We follow the story of the Price family through about three decades of their lives. I really liked the first half of the story when they are trying their best in the village. The latter half, when they scatter around the world, throws a bit less of a punch than the first part though it is still as awesome. What I didn’t like at first was the short chapters written in the mother’s voice. It took me a while to warm up to her broken psyche, but I really liked her in the end. She tried so hard.
My favourite girl of the sisters was probably Adah since she always saw through her father, but her lack of understanding for the plight of her mother put me off slightly, so she is tied with her twin Leah. Understandably, her anger at her weak mother is nothing extraordinary; we are talking about teenagers here, and that ones that were shipped off to Africa with no true understanding of where they were going. No right planning in any shape and form – they didn’t even know how much luggage they could take on a plane and what to take – and going without a full backing of the Methodist missionaries was a risk in itself.
Another problem they faced, besides the environment, was their own family members and their desires. I personally would have smacked the empty-headed Rachel for her behaviour, but then again you can’t reason with a self-absorbed and egotistical person. She really pushed my buttons with her snobbery and prejudice. She got the easy way out, I feel, out of the entire family and never really tried helping them. Yet one can’t but marvel at the way she gets her wishes fulfilled in the end.
Leah, the second sister, surprised me and I feel she is the one that changed the most – from a faithful puppy at the heels of her father to a competent woman, wife, and mother in Congo. I loved her idealistic and gentle husband, and I truly hope her life continued on with less drama and trouble than before.
Nathan Price disgusted me and even the sob-story about him being the sole survivor of an attack in the Philippines during the Second World War and his guilt did not make him any less of a bully. If he felt so goddamn guilty for being wounded and unconscious in a ditch, he should he found another way of making penance than to abuse and browbeat his wife with religion. Not to mention his missionary zeal dragging them to wild Congo and not returning home when strongly advised to do so.
Then again, there is no way to make such a man see sense. The only thing you can do is to turn your back on him and walk out. They are too self-destructive to care about other people, too pigheaded in their search for redemption, and too righteous to speak to the ‘heathens’ and learn something new. Well, I have no respect for such people, especially when they use all ammunition possible to make slaves out of women. Maybe my aversion to missionary works in general makes me a bit biased here. I don’t like missionaries of his ilk because their only goal is to raise themselves and not genuinely help or support the people.
Father Fowles was more to my liking and I’m sorry we didn’t see more of him.
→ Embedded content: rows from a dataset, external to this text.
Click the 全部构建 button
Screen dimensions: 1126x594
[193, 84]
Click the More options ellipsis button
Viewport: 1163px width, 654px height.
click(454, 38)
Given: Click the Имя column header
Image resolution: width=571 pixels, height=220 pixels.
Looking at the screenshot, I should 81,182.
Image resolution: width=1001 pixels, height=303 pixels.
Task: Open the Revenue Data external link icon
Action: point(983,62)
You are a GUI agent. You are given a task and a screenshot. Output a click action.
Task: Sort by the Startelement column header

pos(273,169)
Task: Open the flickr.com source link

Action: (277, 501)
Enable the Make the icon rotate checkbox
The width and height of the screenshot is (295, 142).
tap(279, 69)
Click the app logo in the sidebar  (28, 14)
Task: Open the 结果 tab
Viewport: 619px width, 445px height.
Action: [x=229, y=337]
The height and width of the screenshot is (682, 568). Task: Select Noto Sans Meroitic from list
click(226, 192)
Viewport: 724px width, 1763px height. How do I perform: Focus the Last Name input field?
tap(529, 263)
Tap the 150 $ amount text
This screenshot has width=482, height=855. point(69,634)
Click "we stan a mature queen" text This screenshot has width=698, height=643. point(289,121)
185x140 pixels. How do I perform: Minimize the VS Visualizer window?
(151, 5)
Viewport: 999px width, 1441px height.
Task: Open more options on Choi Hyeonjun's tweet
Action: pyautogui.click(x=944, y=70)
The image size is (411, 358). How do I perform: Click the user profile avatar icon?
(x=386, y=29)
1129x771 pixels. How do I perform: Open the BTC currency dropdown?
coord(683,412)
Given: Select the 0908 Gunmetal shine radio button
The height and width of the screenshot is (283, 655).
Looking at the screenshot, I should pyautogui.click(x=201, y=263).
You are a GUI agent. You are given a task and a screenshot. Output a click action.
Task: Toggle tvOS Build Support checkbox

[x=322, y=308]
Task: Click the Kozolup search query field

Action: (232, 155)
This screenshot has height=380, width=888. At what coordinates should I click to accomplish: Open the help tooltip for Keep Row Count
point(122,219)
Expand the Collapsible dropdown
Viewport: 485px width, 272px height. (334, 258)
If your religion is supposedly about love, why such abuse and threats? Fire and brimstone, indeed. Nathan Price should have learned some compassion and love instead of memorising the Bible. It’s good you know your scripture, I guess, but perhaps learning the spirit of the words is more important than the words themselves, no? And I can say that without being a Christian in any shape or form. I respect all religions as long as they harm none, but I don’t follow any. Morality doesn’t need a divine judge to have power.
The village people proved to be better Christians than Nathan in the end – they gave the starving and overwhelmed family food, helped them survive all kinds of calamities, everything to make their lives easier even after the stupid white man shouted nothing but abuse and nonsense at them. He didn’t even care about their names or of their children, and still claimed to want to save their souls… The village leader Tata-Ndu truly earned my respect for his patience and forbearance.
This book is a must read – it’s got lessons about prejudice, misunderstanding, suffering, hope, love, family, death and the fascinating soul of Africa.